日本の新年の祝日。すべての人々が労働から解放されている。
人々はみな、彼らの一番よい着物をきている。
顔は酒でかがやき、各人が各人に対して儀礼的な訪問を行う。
このような場合、身分の高い人々は裃(かみしも)すなわち式服をつける。
木曜日には私は家々の飾りつけを見に出かけた。
常緑樹、稲、オレンジ、大根などが家々の正面に飾られていた。
家々の前には、一本の樹と見せかけるように、松や杉の枝が地面にさし立ててあった。
そして、その根元には14インチぐらいの長さの薪が何本か真直ぐに打込んであり、
その周囲は約7フィートあった。

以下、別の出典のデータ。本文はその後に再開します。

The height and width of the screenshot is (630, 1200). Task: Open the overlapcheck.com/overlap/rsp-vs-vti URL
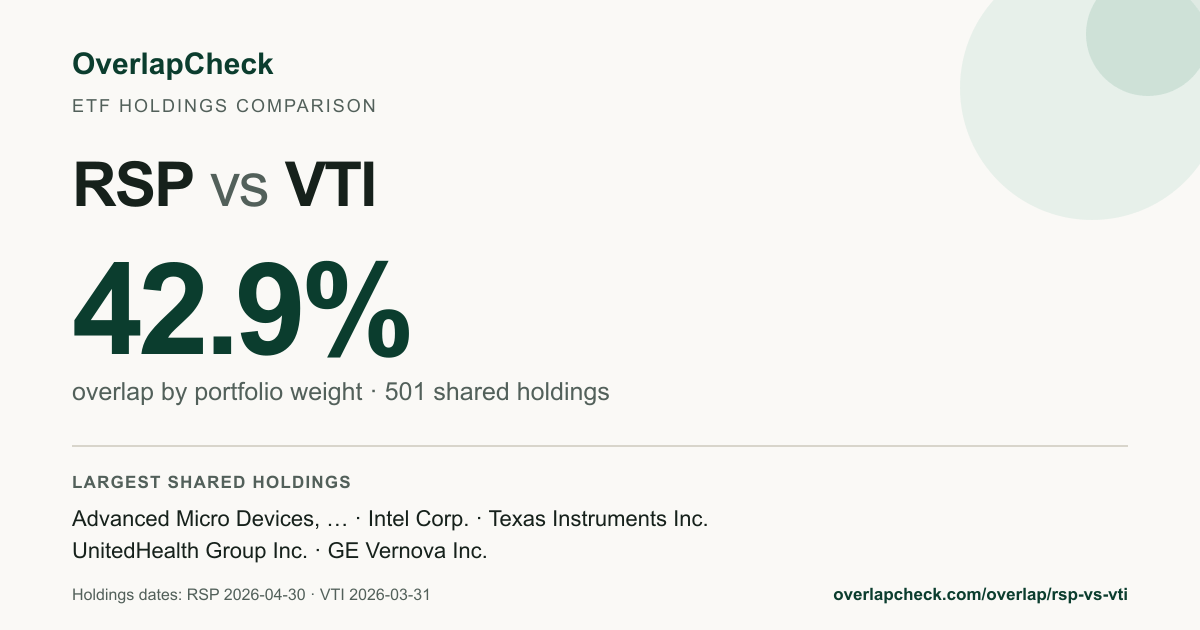(980, 594)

その薪には藁縄が張られていた。
何軒かの家では、麦藁がきれいに綯(な)われて、
コーニューコーピア(豊饒の角)の形につくられていた。
他の家々には、日本の普通の履物、すなわち草鞋(わらじ)がぶら下げてあった。
人々はいずれも酒気をおびているように見えたが、酔払っている者は少なく、
喧嘩などは見られなかった。
『ハリス日本滞在記(中)』(坂田精一訳 岩波文庫 1953年)から引用しました。
日付は1857年1月26日から28日。
日本の暦では安政4年1月1日から3日にあたるわけです。
アメリカ合衆国初代駐日総領事タウンゼント・ハリス、このとき52歳。
しめ飾りを豊穣の角と見ているのがちょっと面白い。
「常緑樹、稲、オレンジ」は想像つきますが、わらじと大根は・・
現代の正月飾りには見かけないですね。
すたれてしまった風習なのか、それとも何かの見間違いでしょうか。
じつをいうと、日記に、こういうのどかな記述はあまり多くない。
ハリスは大統領に任命されて通商条約を結ぶために来日したのであり、
その交渉がさくさくと進まないことに、かなりいらだっているようだ。
将軍との会見がなかなかセッティングしてもらえないばかりでなく、
たとえば趣味の乗馬をしたいとか、散歩の途中で寺社にお賽銭をあげたり
物乞いに施したりするために日本の小銭を持ちたいとか、
健康のために牛乳を飲みたいから乳牛を都合してほしいとか、
そういった些細なことに至るまで、下田奉行は何ひとつ決定できず、
いちいち東京の本社に、じゃなく、江戸城の老中にお伺いを立てる。
電話のない時代だから、返事が返ってくるのにひと月もかかる。
日本人特有のあいまいな表現、のらりくらりした責任の押し付け合い、
出された酒は喜んで飲むが、肝心なことはいっこうに決められない役人たち。
これ、もしかして、現代でもあんまり変わってないんじゃないか。
ハリスという人は、合衆国政府の役人でも軍人でもなく、民間の貿易商人であった。
通商条約を結べれば、つまり、日本で商売ができるのだ。
未知の巨大マーケットの開拓。これほどやりがいのある仕事はないだろう。
そうでなければ、不自由なこの国で4年間もがんばれなかったと思う。
ニューヨークを出港したハリスの船は、東回りであちこち寄り道をしながら
約10か月かけてようやく日本に到達した。
この日記は岩波文庫で全3巻だけれど、1巻目の終わりでは
まだ日本の陸地は見えてこない。
今だったらニューヨーク・成田間が約14時間、お江戸本社とはテレビ会議だって
できるけれど、条約締結にはやっぱり4年くらいかかるかも・・
というのが、例によって本筋から外れた閑猫の感想。